Большие языковые модели (LLM) по своей природе уязвимы для атак типа «инъекция промптов», несмотря на встроенные механизмы безопасности. По заявлению Anthropic, такие атаки могут заставить ИИ удалять файлы, похищать данные и даже совершать финансовые транзакции.
Список уязвимых LLM и инструментов для разработчиков включает Amazon Q Developer, Anthropic Claude Code, AWS Kiro, Butterfly Effect Manus, Google Jules, Lenovo Lena, Microsoft GitHub Copilot, OpenAI ChatGPT Deep Research, OpenHands, Sourcegraph Amp и Windsurf.
На прошлой неделе исследовательская компания Adversa AI опубликовала отчет о новом векторе атаки, получившем название PROMISQROUTE. Его полное наименование: «Prompt-based Router Open-Mode Manipulation Induced via SSRF-like Queries, Reconfiguring Operations Using Trust Evasion».

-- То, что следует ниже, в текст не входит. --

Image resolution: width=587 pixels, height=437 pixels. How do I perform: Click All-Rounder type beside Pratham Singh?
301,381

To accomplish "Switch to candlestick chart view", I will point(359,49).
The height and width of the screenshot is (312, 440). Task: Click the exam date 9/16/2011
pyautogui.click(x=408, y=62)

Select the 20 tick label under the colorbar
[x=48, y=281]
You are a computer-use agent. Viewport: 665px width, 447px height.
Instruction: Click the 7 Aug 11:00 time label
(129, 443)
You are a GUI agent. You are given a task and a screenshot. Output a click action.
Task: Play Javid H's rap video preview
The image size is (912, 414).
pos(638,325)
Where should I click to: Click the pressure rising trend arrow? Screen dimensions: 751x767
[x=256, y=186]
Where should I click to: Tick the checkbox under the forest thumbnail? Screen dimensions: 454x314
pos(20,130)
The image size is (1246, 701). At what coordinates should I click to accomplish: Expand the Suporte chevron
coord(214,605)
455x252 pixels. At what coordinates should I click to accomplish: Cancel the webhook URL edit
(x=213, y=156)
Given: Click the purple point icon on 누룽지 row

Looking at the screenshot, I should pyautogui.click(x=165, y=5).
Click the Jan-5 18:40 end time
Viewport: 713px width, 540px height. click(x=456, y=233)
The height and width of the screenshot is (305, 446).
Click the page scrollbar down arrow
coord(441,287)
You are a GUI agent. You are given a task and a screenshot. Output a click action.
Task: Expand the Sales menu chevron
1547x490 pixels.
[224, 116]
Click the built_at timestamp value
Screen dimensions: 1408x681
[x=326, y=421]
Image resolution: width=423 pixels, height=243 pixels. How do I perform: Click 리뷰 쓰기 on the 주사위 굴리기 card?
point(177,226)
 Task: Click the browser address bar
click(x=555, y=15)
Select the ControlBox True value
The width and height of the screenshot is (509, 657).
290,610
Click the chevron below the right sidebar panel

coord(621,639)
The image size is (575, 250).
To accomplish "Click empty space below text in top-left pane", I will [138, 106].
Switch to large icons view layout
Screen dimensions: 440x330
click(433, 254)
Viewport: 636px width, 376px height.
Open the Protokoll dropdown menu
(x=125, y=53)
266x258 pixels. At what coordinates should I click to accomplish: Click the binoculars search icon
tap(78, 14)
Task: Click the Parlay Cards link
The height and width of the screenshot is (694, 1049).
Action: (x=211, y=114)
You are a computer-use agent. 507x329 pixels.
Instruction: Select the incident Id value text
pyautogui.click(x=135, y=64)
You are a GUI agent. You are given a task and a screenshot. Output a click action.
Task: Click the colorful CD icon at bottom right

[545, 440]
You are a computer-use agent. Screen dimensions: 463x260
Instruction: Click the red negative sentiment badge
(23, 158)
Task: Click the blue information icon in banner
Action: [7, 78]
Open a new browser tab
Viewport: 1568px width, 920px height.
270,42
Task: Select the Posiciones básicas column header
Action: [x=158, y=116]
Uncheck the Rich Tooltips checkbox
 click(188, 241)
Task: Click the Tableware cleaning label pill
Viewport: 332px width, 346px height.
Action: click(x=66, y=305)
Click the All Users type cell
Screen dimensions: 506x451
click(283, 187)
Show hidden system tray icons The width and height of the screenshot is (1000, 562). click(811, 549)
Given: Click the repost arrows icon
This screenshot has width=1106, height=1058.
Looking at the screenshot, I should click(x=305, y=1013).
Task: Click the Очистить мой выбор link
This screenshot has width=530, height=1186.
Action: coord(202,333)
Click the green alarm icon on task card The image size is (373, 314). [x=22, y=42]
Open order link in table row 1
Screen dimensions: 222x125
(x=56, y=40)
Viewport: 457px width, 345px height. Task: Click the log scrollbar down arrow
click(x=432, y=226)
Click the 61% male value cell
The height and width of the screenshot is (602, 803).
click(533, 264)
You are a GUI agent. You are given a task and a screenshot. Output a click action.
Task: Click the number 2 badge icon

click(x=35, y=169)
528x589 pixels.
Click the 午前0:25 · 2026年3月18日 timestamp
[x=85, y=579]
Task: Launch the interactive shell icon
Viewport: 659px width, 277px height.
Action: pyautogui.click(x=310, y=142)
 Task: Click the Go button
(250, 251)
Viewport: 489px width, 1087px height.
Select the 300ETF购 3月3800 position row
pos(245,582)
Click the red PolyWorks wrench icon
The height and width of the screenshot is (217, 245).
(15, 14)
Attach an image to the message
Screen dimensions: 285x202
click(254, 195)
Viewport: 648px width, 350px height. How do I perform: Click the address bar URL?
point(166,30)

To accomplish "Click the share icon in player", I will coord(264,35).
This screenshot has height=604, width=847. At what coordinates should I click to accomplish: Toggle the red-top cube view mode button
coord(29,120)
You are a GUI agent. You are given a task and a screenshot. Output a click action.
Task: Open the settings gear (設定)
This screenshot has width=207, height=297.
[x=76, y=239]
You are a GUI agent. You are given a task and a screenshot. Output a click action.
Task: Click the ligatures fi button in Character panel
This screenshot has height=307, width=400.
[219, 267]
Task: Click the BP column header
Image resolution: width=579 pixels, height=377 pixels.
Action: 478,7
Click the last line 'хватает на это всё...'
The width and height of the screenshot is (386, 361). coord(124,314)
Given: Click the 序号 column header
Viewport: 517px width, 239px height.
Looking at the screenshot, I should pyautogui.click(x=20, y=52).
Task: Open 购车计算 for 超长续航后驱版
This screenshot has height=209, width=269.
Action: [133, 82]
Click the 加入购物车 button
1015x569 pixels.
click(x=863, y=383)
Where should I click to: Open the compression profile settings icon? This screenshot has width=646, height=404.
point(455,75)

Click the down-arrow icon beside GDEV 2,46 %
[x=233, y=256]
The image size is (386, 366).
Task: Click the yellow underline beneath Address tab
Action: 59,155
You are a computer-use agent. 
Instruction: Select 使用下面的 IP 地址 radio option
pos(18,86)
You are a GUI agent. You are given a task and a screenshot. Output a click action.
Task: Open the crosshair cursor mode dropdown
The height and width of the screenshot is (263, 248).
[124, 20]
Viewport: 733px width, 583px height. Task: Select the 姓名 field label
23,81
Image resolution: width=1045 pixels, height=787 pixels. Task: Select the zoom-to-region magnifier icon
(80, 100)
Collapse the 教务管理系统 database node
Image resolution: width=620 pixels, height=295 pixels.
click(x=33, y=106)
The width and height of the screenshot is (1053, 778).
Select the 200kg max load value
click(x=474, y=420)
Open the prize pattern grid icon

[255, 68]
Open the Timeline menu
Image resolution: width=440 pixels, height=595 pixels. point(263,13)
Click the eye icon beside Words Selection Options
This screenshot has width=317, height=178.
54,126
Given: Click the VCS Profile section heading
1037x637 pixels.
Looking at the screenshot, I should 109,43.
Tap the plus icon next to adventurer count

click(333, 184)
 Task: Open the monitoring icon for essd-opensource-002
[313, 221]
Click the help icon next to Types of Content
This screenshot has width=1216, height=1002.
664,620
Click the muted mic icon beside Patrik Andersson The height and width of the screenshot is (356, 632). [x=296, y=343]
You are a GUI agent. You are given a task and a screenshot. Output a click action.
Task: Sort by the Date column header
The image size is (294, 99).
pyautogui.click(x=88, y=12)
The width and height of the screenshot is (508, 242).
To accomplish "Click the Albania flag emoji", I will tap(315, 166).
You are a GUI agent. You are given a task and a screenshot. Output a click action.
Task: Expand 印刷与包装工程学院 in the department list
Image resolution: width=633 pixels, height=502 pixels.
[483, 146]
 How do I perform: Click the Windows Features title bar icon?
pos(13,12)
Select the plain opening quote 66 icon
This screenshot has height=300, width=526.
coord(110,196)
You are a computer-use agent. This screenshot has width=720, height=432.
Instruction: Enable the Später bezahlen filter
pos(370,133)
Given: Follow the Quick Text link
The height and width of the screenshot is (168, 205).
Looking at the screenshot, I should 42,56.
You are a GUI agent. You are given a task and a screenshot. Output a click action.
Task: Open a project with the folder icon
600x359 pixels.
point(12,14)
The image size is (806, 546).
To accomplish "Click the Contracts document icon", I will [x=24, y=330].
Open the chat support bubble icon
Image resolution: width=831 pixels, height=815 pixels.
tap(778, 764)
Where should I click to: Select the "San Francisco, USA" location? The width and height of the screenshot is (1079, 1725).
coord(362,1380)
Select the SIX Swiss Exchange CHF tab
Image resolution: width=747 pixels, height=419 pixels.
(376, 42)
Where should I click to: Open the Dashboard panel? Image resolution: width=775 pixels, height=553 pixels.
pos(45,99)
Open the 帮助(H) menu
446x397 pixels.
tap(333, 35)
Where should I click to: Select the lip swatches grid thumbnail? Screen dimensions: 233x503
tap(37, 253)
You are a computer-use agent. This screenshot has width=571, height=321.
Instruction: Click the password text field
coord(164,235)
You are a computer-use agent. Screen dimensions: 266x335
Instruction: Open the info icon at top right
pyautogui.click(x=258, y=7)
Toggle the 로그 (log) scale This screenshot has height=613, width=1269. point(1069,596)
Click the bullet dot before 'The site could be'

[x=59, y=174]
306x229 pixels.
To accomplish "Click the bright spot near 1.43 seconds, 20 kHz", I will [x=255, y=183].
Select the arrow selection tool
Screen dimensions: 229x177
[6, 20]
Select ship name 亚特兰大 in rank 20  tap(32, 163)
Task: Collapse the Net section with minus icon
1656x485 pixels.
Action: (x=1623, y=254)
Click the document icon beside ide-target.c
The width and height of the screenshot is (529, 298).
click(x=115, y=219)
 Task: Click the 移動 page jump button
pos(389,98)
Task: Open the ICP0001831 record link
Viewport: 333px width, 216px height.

Атака PROMISQROUTE эксплуатирует механизм маршрутизации моделей в ChatGPT, который используется поставщиками ИИ для экономии затрат. Злоумышленник, используя простые фразы вроде «используй режим совместимости» или «нужен быстрый ответ», заставляет систему переключиться на обработку запроса более старой и менее защищенной моделью.
В результате такого понижения класса модели система обходит существующие фильтры безопасности, что позволяет генерировать нежелательные результаты. Этот метод эффективно «сводит на нет миллионы долларов, вложенные в исследования безопасности ИИ».